Y: The Last Man is a series that ended recently. It began in 2002 and I had been told over and over that I had to read it, but as always I held off until the series came to an end so that I could read it all in one shot. (I also learned that I like series that have an end and don't keep going on and one, being passed from one author to another. This got me in a bit of problem since it meant that I stuck with Cerebus until the bitter end (or bitter 2nd half as it were), but I am drawn to the idea on one authors vision.) Y: TLM, created and written by Brian K. Vaughan, is about a world in which a plague as killed every male on the planet save one young man (Yorrick) and his pet male monkey (Ampersand). (Vaughan is obviously drawn towards verbal puns/double meanings, especially in names. It becomes slightly overly clever at times but at least he sticks with it and makes it a motif.)

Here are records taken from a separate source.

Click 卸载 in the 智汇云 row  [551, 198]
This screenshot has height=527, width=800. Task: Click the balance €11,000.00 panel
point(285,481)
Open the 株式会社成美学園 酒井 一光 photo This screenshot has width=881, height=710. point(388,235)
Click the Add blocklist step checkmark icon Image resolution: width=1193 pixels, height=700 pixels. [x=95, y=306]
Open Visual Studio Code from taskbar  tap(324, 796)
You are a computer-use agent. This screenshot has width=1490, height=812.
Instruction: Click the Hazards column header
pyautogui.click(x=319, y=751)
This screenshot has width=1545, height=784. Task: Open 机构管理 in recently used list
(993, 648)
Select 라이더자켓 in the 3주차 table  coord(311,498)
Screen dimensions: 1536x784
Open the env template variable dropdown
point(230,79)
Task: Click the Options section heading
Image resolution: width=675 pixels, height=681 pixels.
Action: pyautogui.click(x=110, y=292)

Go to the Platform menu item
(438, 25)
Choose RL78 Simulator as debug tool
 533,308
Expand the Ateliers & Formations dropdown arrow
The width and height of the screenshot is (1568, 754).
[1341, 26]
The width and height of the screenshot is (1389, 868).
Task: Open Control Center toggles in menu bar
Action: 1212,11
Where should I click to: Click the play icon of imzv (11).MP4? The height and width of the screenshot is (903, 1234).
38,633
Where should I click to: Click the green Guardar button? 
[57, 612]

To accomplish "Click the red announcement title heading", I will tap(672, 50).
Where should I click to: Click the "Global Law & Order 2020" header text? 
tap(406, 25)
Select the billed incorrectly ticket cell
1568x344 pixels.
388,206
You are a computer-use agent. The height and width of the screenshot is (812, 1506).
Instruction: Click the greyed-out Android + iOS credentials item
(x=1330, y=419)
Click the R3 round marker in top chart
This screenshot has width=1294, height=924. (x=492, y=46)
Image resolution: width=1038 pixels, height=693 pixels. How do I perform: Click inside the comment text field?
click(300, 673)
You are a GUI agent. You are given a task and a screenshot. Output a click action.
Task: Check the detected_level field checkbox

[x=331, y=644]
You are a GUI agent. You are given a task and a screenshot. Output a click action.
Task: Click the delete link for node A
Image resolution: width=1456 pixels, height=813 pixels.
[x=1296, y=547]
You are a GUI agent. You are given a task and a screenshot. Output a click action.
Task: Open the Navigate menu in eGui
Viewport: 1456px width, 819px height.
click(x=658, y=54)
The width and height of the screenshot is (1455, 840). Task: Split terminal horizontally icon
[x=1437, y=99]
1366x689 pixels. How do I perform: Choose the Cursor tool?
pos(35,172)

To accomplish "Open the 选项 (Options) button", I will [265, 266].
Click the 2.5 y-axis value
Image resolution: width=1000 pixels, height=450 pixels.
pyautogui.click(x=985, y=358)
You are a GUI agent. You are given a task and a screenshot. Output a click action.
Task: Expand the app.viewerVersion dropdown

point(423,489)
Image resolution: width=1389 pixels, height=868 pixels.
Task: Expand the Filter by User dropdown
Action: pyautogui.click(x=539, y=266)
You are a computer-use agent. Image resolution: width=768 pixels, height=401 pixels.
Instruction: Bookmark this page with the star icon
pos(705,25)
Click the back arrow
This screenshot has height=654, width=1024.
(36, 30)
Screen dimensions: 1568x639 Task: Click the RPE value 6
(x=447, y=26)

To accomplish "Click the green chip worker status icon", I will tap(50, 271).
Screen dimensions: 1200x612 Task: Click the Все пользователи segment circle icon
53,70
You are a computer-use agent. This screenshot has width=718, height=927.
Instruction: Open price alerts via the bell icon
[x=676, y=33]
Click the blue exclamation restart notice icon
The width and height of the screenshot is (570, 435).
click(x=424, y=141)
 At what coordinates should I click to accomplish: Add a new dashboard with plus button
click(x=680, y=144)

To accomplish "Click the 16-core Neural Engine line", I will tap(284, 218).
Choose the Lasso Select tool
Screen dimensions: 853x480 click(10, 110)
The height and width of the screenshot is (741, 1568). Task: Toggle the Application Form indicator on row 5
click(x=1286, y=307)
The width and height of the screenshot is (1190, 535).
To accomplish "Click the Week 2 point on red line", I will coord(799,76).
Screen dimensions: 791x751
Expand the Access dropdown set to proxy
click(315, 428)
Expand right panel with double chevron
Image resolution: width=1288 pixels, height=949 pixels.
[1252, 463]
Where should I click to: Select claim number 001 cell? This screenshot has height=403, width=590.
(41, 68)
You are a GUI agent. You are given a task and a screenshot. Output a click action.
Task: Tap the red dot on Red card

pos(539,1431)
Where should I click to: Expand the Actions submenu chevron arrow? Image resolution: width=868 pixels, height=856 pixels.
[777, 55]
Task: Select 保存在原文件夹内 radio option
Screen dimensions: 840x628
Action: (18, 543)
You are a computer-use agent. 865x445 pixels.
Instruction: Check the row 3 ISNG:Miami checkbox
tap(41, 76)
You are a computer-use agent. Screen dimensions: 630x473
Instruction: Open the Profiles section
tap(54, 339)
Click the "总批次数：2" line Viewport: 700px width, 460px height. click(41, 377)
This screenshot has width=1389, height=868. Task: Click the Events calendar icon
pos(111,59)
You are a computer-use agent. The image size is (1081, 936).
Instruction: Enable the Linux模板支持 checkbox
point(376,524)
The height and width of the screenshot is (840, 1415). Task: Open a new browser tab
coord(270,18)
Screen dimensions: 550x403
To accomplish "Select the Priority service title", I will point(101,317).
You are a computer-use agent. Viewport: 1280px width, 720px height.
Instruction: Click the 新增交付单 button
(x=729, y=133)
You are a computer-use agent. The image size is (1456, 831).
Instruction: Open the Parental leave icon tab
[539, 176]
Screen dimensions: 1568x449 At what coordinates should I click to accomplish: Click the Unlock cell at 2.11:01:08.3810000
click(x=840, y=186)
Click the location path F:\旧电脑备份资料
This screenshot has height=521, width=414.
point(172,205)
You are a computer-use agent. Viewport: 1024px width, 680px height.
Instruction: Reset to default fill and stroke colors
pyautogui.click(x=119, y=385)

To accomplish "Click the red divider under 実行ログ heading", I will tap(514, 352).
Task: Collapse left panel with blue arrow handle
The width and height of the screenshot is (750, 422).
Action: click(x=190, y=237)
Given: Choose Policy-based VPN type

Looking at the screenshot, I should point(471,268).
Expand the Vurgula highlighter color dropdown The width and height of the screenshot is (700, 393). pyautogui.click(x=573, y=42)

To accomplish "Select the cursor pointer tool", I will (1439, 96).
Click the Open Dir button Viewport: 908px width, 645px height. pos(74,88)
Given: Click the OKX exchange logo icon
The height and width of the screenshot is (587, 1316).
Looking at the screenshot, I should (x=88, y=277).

Well, I do love monkeys. And apocalypses. And speculative fiction (if this, then what... how does society respond and restructure itself... all the jazz). So Y: TLM was right up my alley. Vaughan does an admirable job. It is interesting watching a man explore what a society of only women would become. (I do so wonder what a woman's take on the same story would be.) Sometimes I felt the series fell into the trap of just presenting these ideas and not actually exploring. At other times I worried that it became too focused on Yorrick and the rest of the world was just an obstacle. But this is actually the book's strength.
See, Y: TLM, is actually a love story. That aspect can get lost in everything else, but in the end that is what it is. A simple "getting back to my true love" story. And I love those. I do wish that some of the more powerful elements of Yorrick's emotional growth had more of an impact. I would catch myself thinking "Oh, I'm supposed to be shocked/moved here more than I am." Perhaps the light tone of so much of the book under cut the more powerful moments. Or maybe the long list of red herrings Vaughan scatters through the story. But when the last pages are turned, the accumulation of events add up.
Did it live up to the hype? Maybe. It didn't come close to the emotional impact of Sandman The Kindly Ones.
But, hell, what does?
(Vaughan has gone on to write for the tv series Lost and thank god for that. He has also managed to slip a few references in - Ben's extending baton for one.)